**WHAT YOU HAVE TO DO**
List every line in the records that contains the string "gear".

(Data on locating visible targets)
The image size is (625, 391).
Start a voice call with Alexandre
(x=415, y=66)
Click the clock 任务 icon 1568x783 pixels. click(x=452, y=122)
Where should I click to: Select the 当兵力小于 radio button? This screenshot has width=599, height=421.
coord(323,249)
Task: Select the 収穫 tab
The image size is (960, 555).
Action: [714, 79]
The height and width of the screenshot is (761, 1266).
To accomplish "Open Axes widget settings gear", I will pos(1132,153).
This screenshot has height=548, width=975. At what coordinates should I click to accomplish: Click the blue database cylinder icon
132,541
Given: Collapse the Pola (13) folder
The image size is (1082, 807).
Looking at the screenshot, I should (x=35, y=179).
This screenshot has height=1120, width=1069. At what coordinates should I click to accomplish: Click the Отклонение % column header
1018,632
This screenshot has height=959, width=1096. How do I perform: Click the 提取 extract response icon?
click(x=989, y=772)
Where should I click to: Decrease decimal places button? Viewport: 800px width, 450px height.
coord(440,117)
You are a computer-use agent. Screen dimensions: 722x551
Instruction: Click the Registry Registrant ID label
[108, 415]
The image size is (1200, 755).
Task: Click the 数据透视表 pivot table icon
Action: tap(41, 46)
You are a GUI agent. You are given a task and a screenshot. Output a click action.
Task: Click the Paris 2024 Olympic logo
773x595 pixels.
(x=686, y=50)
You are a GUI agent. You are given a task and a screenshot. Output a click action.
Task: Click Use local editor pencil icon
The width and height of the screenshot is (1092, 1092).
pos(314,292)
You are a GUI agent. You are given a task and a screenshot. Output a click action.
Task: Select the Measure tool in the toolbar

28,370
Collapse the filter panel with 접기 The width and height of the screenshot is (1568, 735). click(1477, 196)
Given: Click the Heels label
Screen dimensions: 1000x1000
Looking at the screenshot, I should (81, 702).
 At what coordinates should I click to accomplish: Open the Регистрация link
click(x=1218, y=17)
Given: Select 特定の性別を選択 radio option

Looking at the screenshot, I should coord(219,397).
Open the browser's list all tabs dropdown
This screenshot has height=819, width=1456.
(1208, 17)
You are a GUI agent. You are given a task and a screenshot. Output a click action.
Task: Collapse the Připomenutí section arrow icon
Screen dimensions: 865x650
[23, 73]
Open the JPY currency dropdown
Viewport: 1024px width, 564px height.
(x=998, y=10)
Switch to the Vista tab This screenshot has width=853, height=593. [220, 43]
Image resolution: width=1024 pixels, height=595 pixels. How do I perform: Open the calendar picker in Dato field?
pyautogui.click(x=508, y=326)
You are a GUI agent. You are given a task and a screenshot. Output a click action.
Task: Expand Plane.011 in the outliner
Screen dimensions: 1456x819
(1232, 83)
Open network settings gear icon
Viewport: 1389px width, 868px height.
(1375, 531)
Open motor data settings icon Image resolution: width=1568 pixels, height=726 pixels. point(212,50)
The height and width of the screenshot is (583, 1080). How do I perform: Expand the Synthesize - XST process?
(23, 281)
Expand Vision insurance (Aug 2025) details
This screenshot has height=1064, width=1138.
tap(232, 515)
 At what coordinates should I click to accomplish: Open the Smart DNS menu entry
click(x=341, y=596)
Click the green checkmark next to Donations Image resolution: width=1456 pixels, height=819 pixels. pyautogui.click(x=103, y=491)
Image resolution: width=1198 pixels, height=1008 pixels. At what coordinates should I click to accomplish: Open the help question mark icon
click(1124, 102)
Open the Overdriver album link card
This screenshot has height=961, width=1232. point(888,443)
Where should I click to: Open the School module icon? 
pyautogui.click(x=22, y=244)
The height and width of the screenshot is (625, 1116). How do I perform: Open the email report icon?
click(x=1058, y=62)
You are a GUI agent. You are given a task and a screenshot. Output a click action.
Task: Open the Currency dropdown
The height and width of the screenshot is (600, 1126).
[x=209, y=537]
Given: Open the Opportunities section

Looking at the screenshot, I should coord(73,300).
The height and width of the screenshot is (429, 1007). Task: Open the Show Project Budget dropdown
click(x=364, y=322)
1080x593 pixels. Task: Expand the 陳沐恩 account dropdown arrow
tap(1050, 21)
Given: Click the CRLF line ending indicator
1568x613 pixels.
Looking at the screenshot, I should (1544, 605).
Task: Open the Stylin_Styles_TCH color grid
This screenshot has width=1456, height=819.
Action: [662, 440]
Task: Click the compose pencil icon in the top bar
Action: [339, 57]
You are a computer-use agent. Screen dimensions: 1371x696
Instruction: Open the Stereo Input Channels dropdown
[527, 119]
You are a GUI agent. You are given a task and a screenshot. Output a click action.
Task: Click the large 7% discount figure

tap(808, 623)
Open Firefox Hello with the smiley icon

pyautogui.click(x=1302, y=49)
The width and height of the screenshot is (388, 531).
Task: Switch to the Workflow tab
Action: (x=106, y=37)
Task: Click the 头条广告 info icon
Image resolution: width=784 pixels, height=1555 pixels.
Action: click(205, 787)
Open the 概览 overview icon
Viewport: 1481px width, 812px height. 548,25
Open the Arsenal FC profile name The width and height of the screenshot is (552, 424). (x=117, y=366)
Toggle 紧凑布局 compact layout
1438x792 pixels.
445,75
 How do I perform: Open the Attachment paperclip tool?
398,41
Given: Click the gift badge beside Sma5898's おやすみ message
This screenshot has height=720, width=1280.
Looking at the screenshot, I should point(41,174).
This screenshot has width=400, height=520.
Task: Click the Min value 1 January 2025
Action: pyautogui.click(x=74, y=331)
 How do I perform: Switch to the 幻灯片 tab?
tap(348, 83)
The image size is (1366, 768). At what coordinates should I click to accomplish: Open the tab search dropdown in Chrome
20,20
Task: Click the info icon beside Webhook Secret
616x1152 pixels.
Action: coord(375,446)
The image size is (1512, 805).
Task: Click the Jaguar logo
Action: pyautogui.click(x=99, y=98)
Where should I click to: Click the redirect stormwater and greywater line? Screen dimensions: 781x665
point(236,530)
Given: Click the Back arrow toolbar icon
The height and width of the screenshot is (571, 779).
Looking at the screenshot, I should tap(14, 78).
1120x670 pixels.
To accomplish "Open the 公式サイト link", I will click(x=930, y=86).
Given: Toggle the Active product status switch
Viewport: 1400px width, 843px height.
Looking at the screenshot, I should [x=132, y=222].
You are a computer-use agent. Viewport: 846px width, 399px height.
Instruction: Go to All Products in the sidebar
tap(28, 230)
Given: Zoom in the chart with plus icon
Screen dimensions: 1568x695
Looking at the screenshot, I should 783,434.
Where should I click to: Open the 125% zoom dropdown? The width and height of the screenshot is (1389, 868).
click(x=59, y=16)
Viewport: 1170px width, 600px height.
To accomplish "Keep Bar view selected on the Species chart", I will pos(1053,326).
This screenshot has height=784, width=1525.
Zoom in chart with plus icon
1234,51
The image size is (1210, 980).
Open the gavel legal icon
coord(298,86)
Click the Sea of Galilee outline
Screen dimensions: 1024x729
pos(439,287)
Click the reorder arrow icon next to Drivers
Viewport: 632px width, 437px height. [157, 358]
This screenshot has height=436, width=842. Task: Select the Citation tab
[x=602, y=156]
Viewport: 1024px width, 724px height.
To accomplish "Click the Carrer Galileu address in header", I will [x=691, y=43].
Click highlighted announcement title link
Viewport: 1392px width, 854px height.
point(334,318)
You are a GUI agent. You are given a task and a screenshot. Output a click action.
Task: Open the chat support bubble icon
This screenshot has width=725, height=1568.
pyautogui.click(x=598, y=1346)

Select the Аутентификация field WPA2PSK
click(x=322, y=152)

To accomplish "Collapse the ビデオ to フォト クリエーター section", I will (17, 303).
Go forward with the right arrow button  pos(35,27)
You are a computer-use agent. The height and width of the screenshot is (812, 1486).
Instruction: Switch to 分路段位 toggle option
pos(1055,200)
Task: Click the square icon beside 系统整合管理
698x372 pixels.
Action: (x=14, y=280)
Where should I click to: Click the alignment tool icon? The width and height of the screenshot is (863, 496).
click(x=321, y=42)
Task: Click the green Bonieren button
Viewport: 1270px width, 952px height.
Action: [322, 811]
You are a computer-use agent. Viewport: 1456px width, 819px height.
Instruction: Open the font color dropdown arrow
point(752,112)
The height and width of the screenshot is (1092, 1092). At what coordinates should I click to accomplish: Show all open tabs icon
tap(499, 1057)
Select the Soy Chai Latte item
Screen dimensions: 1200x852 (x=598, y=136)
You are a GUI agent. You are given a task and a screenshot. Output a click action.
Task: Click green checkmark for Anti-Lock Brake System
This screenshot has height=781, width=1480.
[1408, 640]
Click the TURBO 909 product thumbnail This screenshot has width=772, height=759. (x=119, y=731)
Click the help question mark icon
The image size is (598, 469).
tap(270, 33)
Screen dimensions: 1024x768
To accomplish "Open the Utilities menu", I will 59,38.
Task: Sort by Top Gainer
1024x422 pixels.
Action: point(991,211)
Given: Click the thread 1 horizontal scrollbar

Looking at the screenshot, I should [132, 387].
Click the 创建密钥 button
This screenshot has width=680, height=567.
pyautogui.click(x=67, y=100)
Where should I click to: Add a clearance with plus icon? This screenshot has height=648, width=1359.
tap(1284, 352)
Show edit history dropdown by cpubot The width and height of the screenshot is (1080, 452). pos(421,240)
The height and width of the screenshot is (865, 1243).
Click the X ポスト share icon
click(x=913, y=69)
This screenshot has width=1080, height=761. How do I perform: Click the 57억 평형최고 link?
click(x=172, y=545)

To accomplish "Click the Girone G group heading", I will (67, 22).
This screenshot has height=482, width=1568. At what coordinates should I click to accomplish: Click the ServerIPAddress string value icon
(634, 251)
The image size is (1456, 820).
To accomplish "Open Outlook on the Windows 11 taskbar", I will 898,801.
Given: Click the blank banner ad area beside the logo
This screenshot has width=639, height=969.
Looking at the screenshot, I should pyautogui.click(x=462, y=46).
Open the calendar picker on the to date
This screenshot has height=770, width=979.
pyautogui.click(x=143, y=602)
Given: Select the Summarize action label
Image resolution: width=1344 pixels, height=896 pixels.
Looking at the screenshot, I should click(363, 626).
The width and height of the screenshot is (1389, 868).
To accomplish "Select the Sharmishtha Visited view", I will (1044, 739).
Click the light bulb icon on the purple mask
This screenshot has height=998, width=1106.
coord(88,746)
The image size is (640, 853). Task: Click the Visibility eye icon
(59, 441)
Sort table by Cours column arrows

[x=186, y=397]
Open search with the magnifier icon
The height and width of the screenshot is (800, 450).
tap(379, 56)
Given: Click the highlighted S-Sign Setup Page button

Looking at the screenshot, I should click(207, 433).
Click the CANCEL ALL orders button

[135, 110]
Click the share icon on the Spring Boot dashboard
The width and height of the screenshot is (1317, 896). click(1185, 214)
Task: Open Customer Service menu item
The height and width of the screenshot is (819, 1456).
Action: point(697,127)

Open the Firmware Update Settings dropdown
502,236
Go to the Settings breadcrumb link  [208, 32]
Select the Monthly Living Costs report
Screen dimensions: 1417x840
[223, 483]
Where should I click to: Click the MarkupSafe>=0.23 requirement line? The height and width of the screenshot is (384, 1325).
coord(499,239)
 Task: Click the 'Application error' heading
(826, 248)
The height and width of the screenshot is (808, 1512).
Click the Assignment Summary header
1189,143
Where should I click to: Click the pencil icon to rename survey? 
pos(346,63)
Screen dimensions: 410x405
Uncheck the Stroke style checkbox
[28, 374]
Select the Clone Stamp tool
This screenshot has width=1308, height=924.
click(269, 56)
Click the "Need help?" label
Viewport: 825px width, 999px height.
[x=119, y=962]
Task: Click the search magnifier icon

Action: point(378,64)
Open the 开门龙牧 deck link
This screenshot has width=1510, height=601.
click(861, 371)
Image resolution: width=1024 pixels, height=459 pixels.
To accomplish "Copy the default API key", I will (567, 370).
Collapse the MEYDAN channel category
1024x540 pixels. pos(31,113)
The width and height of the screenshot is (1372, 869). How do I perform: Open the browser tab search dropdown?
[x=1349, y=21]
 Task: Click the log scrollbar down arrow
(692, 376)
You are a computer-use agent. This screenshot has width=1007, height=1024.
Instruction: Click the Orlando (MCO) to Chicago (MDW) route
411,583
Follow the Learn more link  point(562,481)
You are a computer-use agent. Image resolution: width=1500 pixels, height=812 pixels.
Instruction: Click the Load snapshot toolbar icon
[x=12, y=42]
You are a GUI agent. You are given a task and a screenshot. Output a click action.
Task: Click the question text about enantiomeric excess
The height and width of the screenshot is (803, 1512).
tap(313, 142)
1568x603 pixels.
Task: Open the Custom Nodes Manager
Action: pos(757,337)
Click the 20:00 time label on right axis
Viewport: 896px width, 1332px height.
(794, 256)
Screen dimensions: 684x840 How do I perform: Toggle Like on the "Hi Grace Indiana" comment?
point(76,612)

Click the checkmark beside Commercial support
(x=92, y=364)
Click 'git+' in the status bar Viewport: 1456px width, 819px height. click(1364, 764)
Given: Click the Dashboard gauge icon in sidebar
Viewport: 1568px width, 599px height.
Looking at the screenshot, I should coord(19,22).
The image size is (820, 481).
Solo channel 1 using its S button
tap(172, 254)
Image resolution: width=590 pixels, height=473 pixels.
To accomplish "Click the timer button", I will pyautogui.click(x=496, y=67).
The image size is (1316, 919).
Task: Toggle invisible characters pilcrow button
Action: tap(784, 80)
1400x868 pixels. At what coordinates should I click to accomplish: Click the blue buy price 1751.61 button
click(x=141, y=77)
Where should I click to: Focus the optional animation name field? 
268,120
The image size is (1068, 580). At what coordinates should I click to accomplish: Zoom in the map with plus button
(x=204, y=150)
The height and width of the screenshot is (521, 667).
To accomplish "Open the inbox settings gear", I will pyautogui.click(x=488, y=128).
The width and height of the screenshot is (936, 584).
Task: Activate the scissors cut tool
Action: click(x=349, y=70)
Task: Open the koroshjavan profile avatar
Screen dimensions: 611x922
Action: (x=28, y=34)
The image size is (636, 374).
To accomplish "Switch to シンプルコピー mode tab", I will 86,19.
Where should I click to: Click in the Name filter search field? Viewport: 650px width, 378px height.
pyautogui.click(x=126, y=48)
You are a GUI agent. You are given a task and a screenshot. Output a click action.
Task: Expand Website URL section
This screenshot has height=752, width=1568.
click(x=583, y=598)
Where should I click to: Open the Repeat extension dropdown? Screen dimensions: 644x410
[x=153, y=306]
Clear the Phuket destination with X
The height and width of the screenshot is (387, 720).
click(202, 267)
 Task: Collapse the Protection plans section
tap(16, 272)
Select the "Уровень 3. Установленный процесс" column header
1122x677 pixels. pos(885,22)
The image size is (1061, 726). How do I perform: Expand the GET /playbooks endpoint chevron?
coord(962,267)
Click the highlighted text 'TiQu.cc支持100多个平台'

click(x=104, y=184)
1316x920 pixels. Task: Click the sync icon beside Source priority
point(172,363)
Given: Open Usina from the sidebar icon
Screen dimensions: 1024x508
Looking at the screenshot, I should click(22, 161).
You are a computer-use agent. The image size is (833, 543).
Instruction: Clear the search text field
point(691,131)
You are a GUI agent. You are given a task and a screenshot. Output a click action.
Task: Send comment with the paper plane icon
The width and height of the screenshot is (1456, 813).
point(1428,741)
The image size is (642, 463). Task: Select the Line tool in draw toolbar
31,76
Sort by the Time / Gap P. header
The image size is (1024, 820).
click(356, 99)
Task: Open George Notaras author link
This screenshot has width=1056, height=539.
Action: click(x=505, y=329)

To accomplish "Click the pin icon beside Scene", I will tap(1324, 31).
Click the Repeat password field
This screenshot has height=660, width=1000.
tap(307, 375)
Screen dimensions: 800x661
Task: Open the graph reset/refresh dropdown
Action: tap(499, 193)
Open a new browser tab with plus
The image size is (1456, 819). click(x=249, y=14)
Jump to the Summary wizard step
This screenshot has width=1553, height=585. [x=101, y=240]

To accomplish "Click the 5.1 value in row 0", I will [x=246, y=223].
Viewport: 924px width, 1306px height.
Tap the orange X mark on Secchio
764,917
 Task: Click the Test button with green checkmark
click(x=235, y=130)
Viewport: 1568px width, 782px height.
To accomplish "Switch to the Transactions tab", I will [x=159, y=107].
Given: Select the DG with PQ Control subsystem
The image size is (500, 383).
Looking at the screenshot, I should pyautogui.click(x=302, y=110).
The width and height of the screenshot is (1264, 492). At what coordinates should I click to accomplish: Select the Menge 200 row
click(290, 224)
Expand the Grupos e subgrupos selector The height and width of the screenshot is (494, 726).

**OUTPUT OF THE EXERCISE**
To accomplish "Open Axes widget settings gear", I will pos(1132,153).
Open network settings gear icon
To accomplish "Open the inbox settings gear", I will pyautogui.click(x=488, y=128).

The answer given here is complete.